### [Assignment]
Write out each line of the material below exactly as given.

-----

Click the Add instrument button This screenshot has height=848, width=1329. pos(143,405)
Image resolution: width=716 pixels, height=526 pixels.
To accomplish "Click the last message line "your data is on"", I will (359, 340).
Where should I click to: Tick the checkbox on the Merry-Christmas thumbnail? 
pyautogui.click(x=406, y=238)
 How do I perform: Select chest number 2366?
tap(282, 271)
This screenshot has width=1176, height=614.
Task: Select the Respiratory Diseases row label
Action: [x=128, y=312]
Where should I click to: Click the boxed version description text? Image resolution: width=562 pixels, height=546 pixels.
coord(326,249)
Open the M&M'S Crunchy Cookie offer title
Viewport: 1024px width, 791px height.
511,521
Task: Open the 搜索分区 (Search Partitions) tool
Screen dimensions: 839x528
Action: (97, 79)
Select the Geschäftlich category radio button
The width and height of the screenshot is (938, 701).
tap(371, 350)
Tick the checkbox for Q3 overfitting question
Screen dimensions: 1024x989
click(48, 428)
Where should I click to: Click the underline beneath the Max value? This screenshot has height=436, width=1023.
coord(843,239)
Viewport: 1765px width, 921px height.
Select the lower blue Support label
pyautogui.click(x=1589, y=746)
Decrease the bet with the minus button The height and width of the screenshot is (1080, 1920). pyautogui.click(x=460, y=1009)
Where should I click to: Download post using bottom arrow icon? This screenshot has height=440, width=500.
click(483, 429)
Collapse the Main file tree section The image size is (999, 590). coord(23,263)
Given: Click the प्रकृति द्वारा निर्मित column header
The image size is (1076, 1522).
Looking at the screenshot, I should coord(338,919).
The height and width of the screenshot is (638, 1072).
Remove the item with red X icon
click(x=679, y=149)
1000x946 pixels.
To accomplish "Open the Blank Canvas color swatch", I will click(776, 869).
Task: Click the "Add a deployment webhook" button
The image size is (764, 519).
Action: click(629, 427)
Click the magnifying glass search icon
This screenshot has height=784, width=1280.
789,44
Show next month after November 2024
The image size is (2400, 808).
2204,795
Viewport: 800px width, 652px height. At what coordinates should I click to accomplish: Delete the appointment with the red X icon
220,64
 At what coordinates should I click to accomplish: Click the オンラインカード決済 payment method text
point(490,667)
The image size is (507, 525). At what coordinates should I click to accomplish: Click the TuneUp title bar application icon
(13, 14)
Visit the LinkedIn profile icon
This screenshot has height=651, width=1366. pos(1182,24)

-----

### [Solution]
Click the Add instrument button This screenshot has height=848, width=1329. pos(143,405)
Image resolution: width=716 pixels, height=526 pixels.
To accomplish "Click the last message line "your data is on"", I will (359, 340).
Where should I click to: Tick the checkbox on the Merry-Christmas thumbnail? 
pyautogui.click(x=406, y=238)
 How do I perform: Select chest number 2366?
tap(282, 271)
This screenshot has width=1176, height=614.
Task: Select the Respiratory Diseases row label
Action: [x=128, y=312]
Where should I click to: Click the boxed version description text? Image resolution: width=562 pixels, height=546 pixels.
coord(326,249)
Open the M&M'S Crunchy Cookie offer title
Viewport: 1024px width, 791px height.
511,521
Task: Open the 搜索分区 (Search Partitions) tool
Screen dimensions: 839x528
Action: (97, 79)
Select the Geschäftlich category radio button
The width and height of the screenshot is (938, 701).
tap(371, 350)
Tick the checkbox for Q3 overfitting question
Screen dimensions: 1024x989
click(48, 428)
Where should I click to: Click the underline beneath the Max value? This screenshot has height=436, width=1023.
coord(843,239)
Viewport: 1765px width, 921px height.
Select the lower blue Support label
pyautogui.click(x=1589, y=746)
Decrease the bet with the minus button The height and width of the screenshot is (1080, 1920). pyautogui.click(x=460, y=1009)
Where should I click to: Download post using bottom arrow icon? This screenshot has height=440, width=500.
click(483, 429)
Collapse the Main file tree section The image size is (999, 590). coord(23,263)
Given: Click the प्रकृति द्वारा निर्मित column header
The image size is (1076, 1522).
Looking at the screenshot, I should coord(338,919).
The height and width of the screenshot is (638, 1072).
Remove the item with red X icon
click(x=679, y=149)
1000x946 pixels.
To accomplish "Open the Blank Canvas color swatch", I will click(776, 869).
Task: Click the "Add a deployment webhook" button
The image size is (764, 519).
Action: click(629, 427)
Click the magnifying glass search icon
This screenshot has height=784, width=1280.
789,44
Show next month after November 2024
The image size is (2400, 808).
2204,795
Viewport: 800px width, 652px height. At what coordinates should I click to accomplish: Delete the appointment with the red X icon
220,64
 At what coordinates should I click to accomplish: Click the オンラインカード決済 payment method text
point(490,667)
The image size is (507, 525). At what coordinates should I click to accomplish: Click the TuneUp title bar application icon
(13, 14)
Visit the LinkedIn profile icon
This screenshot has height=651, width=1366. pos(1182,24)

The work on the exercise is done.